One of them was an avid biker named Zachary McCoy, who tracked his rides using a Google-connected app called RunKeeper. Because the app's history repeatedly placed him in the vicinity of the crime scene, he had become a suspect even though he was wholly innocent. So Google notified him it was turning over his name to law enforcement agents unless he got a court order to stop them. He had just seven days.

McCoy "was hit with a really deep fear," he said—especially after he did some sleuthing through online police reports and found out about the burglary nearby. Then he checked the app on his phone, which showed he had passed the address three times that day on his regular ride. His fear then turned to action: He found an attorney, who filed a motion in court to block the request. The government then backed off.

'It was a nightmare scenario," McCoy said. "I was using an app to see how many miles I rode my bike, and now it was putting me at the scene of the crime. And I was the lead suspect."

Geofence warrants like this are becoming more common, Google says.

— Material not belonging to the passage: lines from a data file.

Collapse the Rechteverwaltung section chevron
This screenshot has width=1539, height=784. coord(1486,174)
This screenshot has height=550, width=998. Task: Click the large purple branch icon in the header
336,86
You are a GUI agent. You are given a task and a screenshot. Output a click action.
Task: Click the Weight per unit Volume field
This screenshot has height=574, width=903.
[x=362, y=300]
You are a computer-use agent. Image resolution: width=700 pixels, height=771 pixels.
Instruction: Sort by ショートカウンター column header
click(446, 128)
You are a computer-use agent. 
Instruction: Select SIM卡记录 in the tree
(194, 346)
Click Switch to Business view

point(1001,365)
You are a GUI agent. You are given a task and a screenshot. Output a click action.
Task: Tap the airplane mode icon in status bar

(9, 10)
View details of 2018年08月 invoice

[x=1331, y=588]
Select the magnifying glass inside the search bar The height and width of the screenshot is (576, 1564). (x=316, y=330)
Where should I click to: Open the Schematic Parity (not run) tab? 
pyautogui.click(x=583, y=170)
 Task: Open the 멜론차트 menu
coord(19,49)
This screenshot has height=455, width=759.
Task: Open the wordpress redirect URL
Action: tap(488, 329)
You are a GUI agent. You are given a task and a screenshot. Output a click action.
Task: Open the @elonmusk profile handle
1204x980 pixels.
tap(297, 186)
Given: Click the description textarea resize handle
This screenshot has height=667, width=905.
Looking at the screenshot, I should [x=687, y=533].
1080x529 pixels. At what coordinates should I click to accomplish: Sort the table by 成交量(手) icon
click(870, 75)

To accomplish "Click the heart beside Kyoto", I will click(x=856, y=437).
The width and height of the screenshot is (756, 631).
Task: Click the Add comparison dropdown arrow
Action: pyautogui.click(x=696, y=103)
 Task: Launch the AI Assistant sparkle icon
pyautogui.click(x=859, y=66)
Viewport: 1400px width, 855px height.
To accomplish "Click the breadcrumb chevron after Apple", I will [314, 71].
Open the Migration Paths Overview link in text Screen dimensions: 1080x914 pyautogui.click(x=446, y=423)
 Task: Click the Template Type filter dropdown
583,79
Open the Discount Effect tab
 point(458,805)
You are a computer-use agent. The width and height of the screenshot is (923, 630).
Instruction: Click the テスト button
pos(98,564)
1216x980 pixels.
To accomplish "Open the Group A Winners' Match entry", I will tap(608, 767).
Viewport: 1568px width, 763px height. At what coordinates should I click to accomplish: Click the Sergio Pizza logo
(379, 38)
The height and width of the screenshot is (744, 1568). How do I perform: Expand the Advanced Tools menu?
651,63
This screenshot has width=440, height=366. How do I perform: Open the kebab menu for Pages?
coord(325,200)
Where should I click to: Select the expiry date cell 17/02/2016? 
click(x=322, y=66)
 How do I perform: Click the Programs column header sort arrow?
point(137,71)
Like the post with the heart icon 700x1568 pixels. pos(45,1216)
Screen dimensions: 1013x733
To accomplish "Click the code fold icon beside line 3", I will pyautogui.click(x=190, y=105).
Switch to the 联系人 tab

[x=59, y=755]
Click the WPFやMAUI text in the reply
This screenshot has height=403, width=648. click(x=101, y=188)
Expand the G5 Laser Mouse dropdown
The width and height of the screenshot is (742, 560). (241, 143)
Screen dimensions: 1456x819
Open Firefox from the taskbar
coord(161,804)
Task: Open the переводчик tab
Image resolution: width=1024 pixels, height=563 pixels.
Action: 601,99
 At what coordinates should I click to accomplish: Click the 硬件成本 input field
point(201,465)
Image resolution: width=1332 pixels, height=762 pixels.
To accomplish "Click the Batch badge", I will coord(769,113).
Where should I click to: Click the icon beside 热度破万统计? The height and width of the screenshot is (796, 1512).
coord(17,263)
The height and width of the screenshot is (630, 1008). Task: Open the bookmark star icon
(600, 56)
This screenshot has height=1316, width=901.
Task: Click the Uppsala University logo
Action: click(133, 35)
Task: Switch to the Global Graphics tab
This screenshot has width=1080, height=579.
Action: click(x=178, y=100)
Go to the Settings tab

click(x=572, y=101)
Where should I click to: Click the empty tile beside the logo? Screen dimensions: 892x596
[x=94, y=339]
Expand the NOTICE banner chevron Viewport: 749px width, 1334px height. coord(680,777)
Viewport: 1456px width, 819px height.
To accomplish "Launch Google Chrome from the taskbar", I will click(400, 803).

It won't say how many it's received, but there were 1,500 percent more of them in 2018 than the year before, and the number shot up another 500 percent the following year. That's why EFF has its list of demands for Google:

  • Stop complying with geofence warrant requests; just saying "no," as McCoy's case proves, may well be sufficient to end a government "fishing expedition;"
  • Improve transparency about the requests it answered: how many, from whom and for what, as well as the number of users whose data was swept up in each;
  • Provide notice to all affected users—not just those whose names are later requested by law enforcement, since by that point there may be minimal time to go to court to stop it, as McCoy's example illustrates;
  • Give users better control over their data; clicking an "I agree" button at the end of a pages-long legal agreement that no one reads does not constitute meaningful acceptance, as at least one judge—in a case involving Facebook—has recognized.

As the authors conclude, "Google needs to stand up for its users when it comes to revealing their sensitive data to law enforcement."